García Montero subió y bajó del escenario en tres ocasiones, lleno de entereza al verse rodeado de los suyos. En la primera recogió la medalla junto a los tres hijos de la pareja, agradeciendo el reconocimiento y el “cariño” del pueblo de Madrid, después de recibir una ovación de dos minutos, que él mismo cerró asegurando que “este aplauso le da sentido a muchas cosas”. “Cuando uno tiene una pérdida grande es difícil encontrarle sentido a la vida, una vida en la que nos hemos quedado flotando”, reconoció.

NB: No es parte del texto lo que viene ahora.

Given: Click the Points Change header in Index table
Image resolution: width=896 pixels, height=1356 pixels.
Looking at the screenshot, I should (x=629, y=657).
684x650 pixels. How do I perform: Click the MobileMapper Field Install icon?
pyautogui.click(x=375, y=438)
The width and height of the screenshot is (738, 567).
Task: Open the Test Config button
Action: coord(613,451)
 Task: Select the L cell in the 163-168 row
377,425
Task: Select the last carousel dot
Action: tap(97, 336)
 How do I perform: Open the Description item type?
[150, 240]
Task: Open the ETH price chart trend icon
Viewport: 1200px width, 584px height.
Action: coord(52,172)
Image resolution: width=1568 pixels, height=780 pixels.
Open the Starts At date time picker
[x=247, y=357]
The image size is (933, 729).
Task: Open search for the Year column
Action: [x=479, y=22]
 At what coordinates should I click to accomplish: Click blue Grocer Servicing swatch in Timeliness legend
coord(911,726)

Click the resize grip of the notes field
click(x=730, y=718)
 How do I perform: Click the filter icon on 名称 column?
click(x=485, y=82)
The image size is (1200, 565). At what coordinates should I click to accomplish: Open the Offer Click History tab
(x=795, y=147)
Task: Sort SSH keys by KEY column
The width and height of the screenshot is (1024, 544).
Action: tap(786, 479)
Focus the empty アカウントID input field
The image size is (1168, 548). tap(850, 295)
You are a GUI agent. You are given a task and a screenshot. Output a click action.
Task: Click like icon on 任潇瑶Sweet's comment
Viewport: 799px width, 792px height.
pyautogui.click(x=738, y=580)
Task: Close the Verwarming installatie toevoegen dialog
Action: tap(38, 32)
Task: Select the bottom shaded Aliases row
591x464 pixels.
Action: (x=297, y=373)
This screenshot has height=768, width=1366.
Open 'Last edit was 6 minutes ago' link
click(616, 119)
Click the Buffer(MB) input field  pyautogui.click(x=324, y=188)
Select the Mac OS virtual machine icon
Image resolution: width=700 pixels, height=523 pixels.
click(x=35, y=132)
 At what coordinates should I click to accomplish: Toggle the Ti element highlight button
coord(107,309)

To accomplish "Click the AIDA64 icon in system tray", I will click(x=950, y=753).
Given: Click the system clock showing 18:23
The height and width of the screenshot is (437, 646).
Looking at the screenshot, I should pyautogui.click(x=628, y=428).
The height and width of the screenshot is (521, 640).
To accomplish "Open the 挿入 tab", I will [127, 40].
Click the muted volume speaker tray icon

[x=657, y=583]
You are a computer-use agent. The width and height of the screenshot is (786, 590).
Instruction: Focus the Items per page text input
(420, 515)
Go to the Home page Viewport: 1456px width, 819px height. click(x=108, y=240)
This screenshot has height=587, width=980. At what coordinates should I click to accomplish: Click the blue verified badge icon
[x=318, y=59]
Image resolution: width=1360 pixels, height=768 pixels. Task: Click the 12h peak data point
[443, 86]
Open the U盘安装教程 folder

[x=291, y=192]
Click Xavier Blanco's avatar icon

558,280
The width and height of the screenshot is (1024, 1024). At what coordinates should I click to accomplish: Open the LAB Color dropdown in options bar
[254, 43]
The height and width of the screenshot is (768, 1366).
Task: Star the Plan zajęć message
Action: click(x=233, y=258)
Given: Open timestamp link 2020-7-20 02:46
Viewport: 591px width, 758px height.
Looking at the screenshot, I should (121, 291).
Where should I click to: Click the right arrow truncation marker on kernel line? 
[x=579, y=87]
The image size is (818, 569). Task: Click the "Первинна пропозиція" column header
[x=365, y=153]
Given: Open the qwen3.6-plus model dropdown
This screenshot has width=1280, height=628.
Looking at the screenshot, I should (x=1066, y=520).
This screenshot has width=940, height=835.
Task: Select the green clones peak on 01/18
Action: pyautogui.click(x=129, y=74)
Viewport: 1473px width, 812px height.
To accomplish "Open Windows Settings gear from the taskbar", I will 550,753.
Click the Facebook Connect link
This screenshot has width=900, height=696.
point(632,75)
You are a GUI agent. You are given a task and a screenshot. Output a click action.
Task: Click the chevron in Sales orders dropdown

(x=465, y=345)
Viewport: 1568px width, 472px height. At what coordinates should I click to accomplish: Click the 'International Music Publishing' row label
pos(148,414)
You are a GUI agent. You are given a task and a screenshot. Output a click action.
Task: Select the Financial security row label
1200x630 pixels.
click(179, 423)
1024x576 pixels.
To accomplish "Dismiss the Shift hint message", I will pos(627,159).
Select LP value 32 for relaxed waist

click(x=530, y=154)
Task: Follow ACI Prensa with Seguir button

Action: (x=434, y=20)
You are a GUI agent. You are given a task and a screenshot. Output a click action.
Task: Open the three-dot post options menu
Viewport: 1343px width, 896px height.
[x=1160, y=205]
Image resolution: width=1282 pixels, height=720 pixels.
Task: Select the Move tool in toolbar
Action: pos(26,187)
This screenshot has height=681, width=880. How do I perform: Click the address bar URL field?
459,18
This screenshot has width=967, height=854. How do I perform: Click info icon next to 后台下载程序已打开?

A mitad del acto, el poeta interpretó el Fandango de Lavapiés escrito por su mujer, con acompañamiento de piano, en uno de los instantes más divertidos de la tarde por lo ingenioso de su letra. Por último, subió a recitar dos de sus propios poemas como colofón al acto: Madrid, como homenaje de nuevo a la ciudad que le recordaba y La inmortalidad, poema pensado “en lo que recordaría ella de mí cuando yo cerrase la puerta, ha sucedido exactamente lo contrario”, dijo García Montero sobre unas estrofas de amor que servirán como recuerdo eterno hacia su mujer. Al pronunciar sus últimos versos, la garganta le temblaba: Y cuando me convoquen a declarar mis actos / aunque solo me escuche una silla vacía / será firme mi voz. / No por lo que la muerte me prometa / sino por todo aquello que no podrá quitar.